5- Bibliography ……………………………………………………………………………………………….

6- Annex ………………………………………………………………………………………………………..

 

1- Introduction

I am a high school German and English teacher from Barcelona who happened to meet Mario Savioni―a practically unknown artist, poet and short story writer―at a poetry reading in London in the summer of 2015. We became friends and I started to read one of his books, Blue Emptiness, out of curiosity. I liked it so much that I reviewed it. He was so satisfied with it that I wanted to continue reading his poetry books and ended up writing a review for each one. I really love all his books. Because of that I have decided to write this paper on his literary work, also to help him find new potential readers.

Mario Savioni has published four books that are collections of poems and short stories. The fifth book, Blue Emptiness, is a short novel or a long short story―consider it as you like―with inserted poems.

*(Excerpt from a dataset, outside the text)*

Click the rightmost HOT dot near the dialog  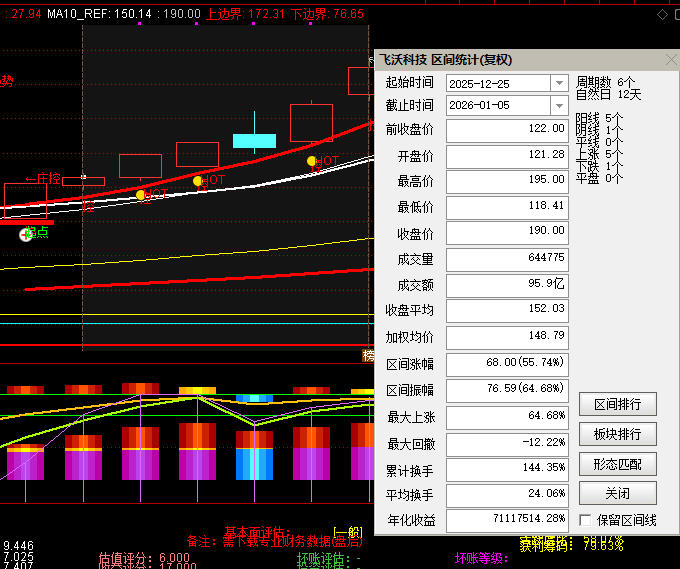coord(312,160)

First, I will talk about what I have found to be the five central themes in his work. Then I will deal with the imagery and symbolism I have found in some poems and stories. Finally, I will tell you about the main conclusions I have drawn from the experience of getting deeply involved in what has become a beautiful literary discovery in my life, something I feel the need to share with as many people as possible for two main reasons: the first one is that I believe any artist/writer deserves at least once-in-a-lifetime opportunity to be discovered by other people and thus come out of a permanent invisibility; the second reason is a strong friendship with the author, which makes me write this paper as an act of generosity toward him.

 

2- The five central themes

Until now Mario Savioni has self-published five books: Blue Emptiness, This Way To The End, A Man Looking At Women, Uncertainty and After. In all the books I have found five interrelated central themes which I strongly believe we can all identify ourselves with.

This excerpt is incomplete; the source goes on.